Whenever a line below holds the word "every", count it once; report the total and nothing else.

- [Dataset records]
☆ ☆ ☆ ☆ ☆

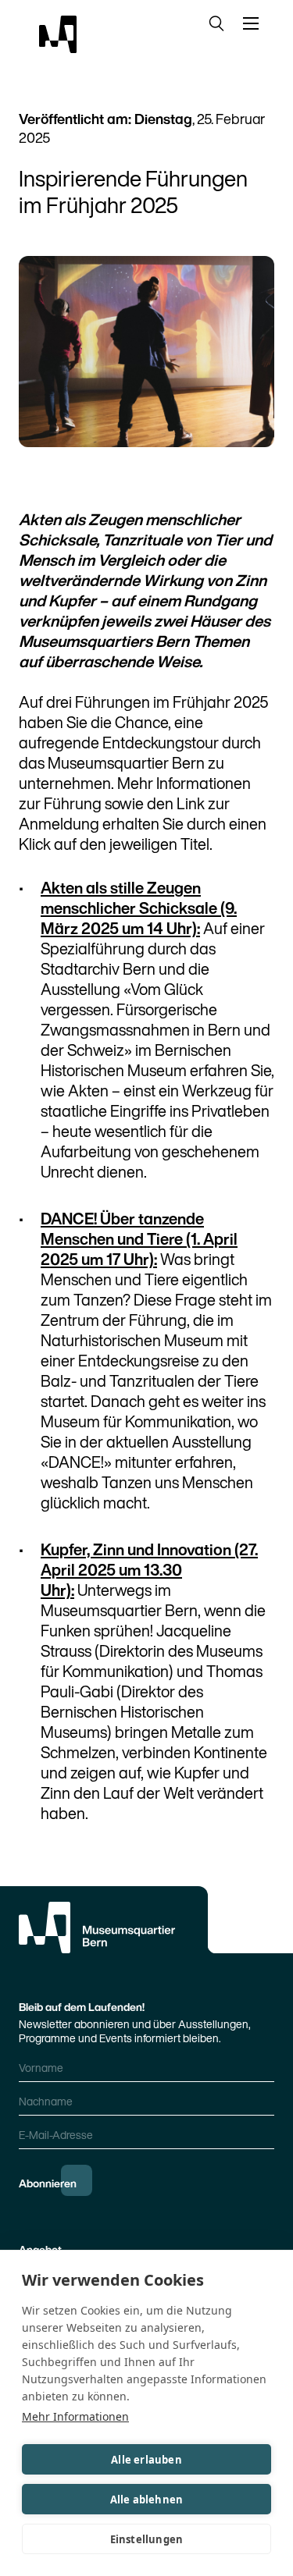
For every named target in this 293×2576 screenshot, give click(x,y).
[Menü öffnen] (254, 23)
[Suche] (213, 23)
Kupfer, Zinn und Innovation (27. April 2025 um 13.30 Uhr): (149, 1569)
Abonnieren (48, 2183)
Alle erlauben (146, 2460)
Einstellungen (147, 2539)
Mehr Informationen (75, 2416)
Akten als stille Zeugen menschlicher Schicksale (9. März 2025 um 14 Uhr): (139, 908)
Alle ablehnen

☆ ☆ ☆ ☆ ☆

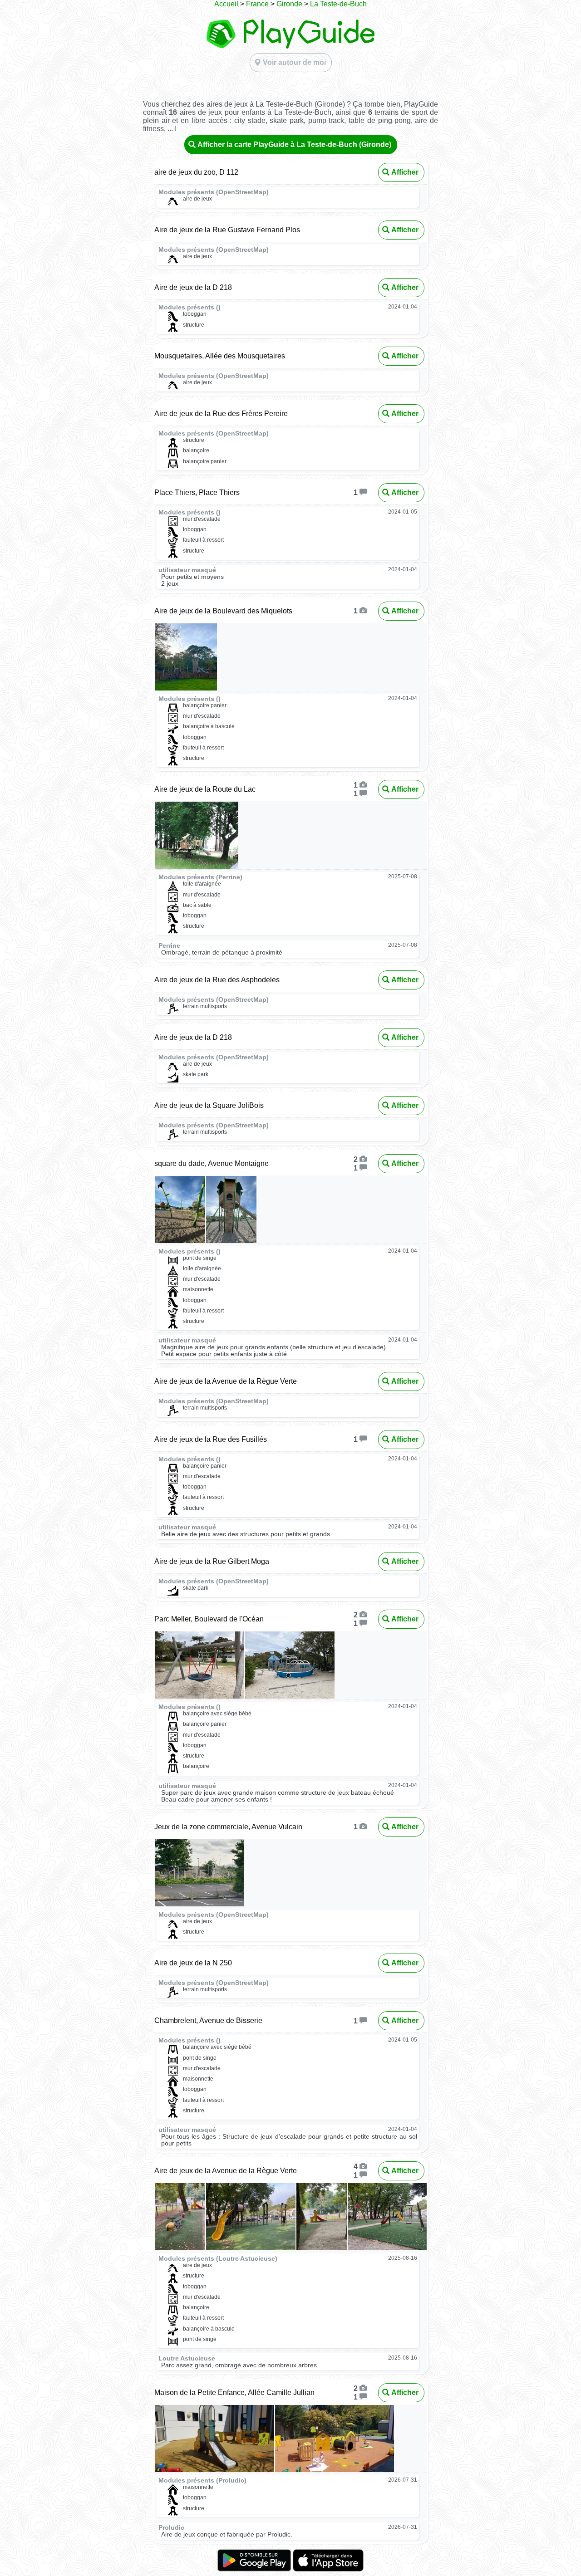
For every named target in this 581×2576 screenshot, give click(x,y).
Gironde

☆ ☆ ☆ ☆ ☆

- [Solution below] 2